Util.readTxnBytes reads from the buffer and if the length is 0, it return
the zero length array, seemingly indicating the end of the file.
Then this is detected in FileTxnLog.java:671:
byte[] bytes = Util.readTxnBytes(ia);
// Since we preallocate, we define EOF to be an
if (bytes == null || bytes.length==0) {
throw new EOFException("Failed to read " + logFile);
}
This exception is caught a few lines later, and the streams closed etc.
So this seems to be not really an error condition, but a signal that the
entire file has been read? Is this exception a red herring?

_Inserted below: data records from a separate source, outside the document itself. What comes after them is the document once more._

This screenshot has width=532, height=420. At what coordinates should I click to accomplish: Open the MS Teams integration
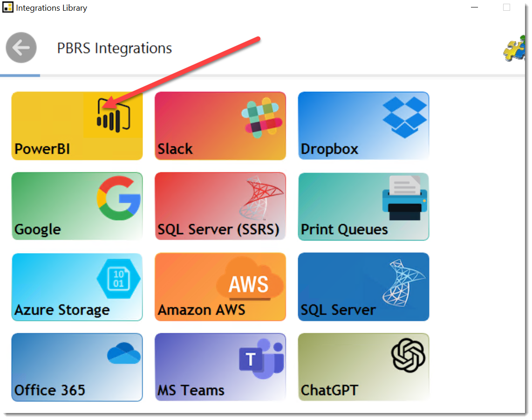(220, 367)
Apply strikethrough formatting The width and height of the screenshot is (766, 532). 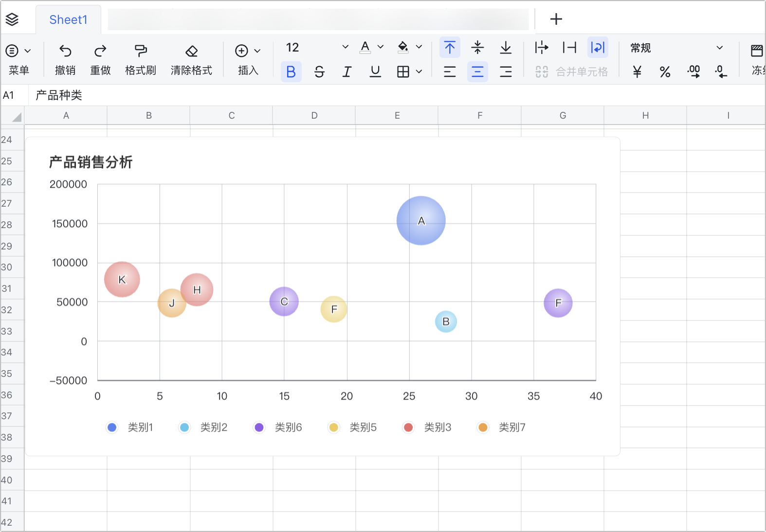[x=319, y=72]
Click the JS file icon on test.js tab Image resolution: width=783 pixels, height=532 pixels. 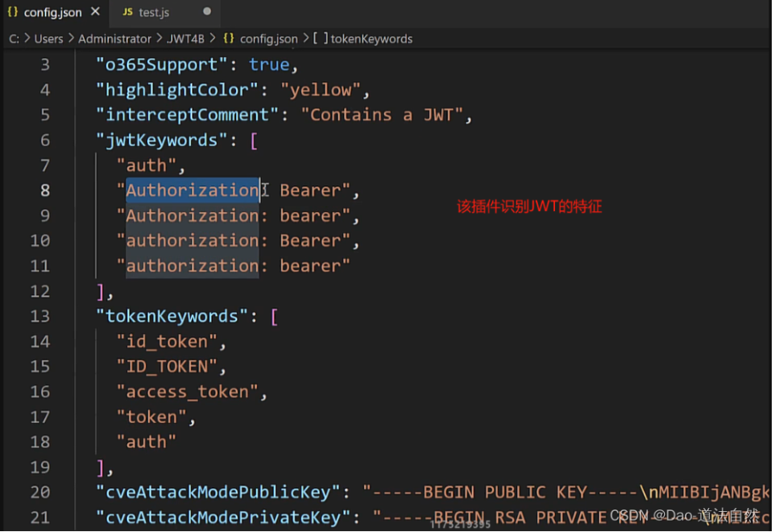(x=127, y=13)
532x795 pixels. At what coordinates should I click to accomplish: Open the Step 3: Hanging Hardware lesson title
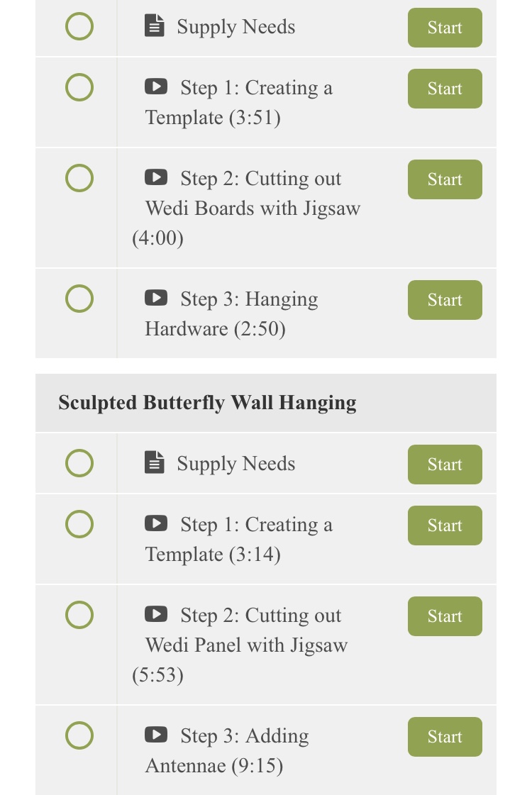[232, 314]
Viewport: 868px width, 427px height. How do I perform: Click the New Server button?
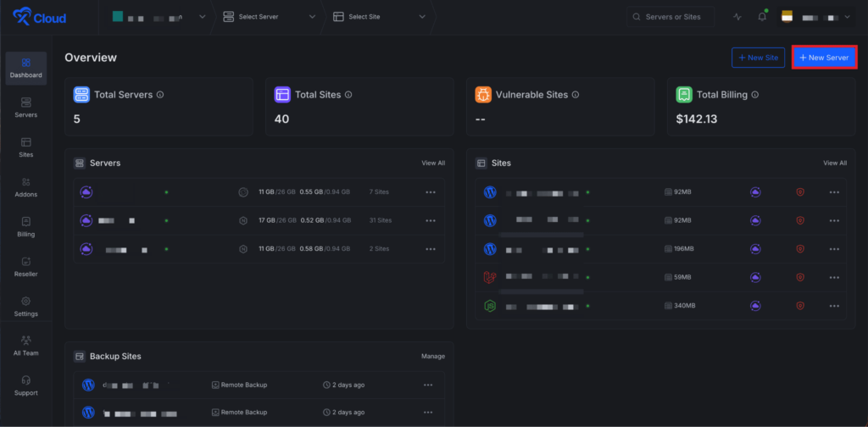coord(824,58)
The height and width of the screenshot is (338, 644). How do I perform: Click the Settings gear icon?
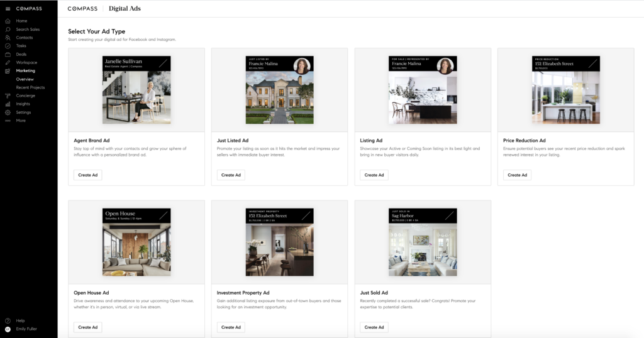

On Mon, Jul 7, 2014 at 11:50 AM, Raúl Gutiérrez Segalés <[email protected]
> wrote:
> On 7 July 2014 09:39, Aaron Zimmerman <[email protected]> wrote:
>
> > What I don't understand is how the entire cluster could die in such a
> > situation. I was able to load zookeeper locally using the snapshot and
> 10g
> > log file without apparent issue.
>
>
> Sure, but it's syncing up with other learners that becomes challenging when
> having either big snapshots or too many txnlogs, right?
>
>
> > I can see how large amounts of data could
> > cause latency issues in syncing causing a single worker to die, but how
> > would that explain the node's inability to restart? When the server
> > replays the log file, does it have to sync the transactions to other
> nodes
> > while it does so?
> >
>
> Given that your txn churn is so big, by the time it finished up reading
> from disc it'll need
> to catch up with the quorum.. how many txns have happened by that point? By
> the way, we use
> this patch:
>
> https://issues.apache.org/jira/browse/ZOOKEEPER-1804
>
> to measure transaction rate, do you have any approximation of what your
> transaction rate might be?
>
>
> >
> > I can alter the settings as has been discussed, but I worry that I'm just
> > delaying the same thing from happening again, if I deploy another storm
> > topology or something. How can I get the cluster in a state where I can
> be
> > confident that it won't crash in a similar way as load increases, or at
> > least set up some kind of monitoring that will let me know something is
> > unhealthy?
> >
>
> I think it depends on what your txn rate is, lets measure that first I
> guess.
>
>
> -rgs
>